The big decisions for me in this era were to major in English and also that I needed to change my approach to work. I felt that I was too critical, unnecessarily competitive, that I didn’t like the person I was becoming and wanted to change. I didn’t understand this at the time but was entering a fairly prolonged period of mid-life crisis.
It’s sometimes known as the male menopause, and people laugh at this description, but it’s a confidence-shattering time for some men and we struggle to find the way ahead.
My approach was to share the little power I had with my colleagues and involve them in decisions. This way our decisions were made jointly and all defended them and tried to make things work.
I tried to create situations where people gained from their interaction with me, as I gained also from them. This win-win culture prevented the development of a situation where about 200 colleagues or rivals wanted to do a hatchet job on me at the first opportunity. In retrospect, I can see that it was enlightened self interest to behave this way but I got there through feelings rather than rationally working it out. Intuition and gut feeling served me well. The heart has its reasons that reason can never understand, a philosopher once said.
I reached a situation where I felt I could get anything done at work, whatever the other officer’s duty statement stipulated. For instance, I had a tea lady writing stories for the staff social magazine. It cost the department nothing but I gave her a by-line and this made her famous internally. Also, I mentioned in her introduction, that she had been brought up in the bush and held a licence to drive a truck, which was why pushing the tea trolley was no problem. Her name was Agnes, which she hated. I always called her Blue. She liked that.
I got girls from finance and records to model in the promotion of safety procedures. One girl posed in halter top and tiny shorts trying to pull Main Roads safety boots off a worker and he didn’t want to let them go. This campaign got the workforce out of thongs and into safety boots. Work stoppages through foot injury declined immediately. All the guys on bush contract work wanted to meet the girl when they came to head office.

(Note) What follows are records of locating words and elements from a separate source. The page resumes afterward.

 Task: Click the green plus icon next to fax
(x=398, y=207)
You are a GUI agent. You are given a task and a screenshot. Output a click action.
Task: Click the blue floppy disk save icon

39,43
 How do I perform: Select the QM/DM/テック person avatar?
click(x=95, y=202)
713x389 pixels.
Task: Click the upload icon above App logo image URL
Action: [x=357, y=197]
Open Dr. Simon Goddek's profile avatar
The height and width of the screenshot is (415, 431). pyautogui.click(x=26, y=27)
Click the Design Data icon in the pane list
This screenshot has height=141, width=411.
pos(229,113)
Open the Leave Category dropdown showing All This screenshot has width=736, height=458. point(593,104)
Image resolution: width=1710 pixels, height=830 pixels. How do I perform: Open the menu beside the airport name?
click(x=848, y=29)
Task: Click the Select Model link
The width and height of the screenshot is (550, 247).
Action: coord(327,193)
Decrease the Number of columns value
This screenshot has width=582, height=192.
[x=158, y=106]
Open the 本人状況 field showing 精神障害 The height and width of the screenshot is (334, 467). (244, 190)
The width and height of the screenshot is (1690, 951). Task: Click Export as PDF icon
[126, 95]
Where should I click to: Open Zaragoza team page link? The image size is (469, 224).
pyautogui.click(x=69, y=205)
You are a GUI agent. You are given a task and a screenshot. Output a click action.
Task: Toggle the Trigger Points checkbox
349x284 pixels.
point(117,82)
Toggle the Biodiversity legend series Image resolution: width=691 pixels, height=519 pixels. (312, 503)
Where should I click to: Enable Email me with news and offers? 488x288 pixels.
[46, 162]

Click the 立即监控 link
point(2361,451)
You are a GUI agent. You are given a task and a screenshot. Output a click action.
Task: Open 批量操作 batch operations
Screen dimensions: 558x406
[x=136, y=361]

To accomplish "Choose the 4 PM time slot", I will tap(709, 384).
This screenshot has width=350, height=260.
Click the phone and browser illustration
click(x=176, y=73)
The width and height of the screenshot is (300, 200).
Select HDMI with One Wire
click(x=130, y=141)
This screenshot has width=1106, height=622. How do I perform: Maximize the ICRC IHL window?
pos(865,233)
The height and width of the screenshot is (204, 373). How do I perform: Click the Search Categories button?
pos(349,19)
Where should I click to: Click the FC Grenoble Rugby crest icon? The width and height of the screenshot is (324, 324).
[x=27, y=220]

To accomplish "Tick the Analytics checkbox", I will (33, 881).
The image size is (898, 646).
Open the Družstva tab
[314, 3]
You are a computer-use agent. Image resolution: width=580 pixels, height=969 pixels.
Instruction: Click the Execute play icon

I found I could get more done with this new approach and that people enjoyed working with me.
By the time I had completed the degree, I was enormously relieved but realised that I had wrecked my health with excessive amounts of study, too much alcohol and not enough exercise.
In my final year, my tutor, a Ph D from having written a book on Henry James, told me I hadn’t a clue. He may have been right because I was losing interest fast but I did get a B in the final exam to complete my bachelor’s degree. It was a lousy third year, poorly organised with students not turning up to the tutorials and me, having turned up and done the homework, becoming a scapegoat.
Alex was working almost full time at the West Australian. We solved the problem of Leon coming home from school to an empty house by hiring the people next door to look after him until we got home about 6 pm.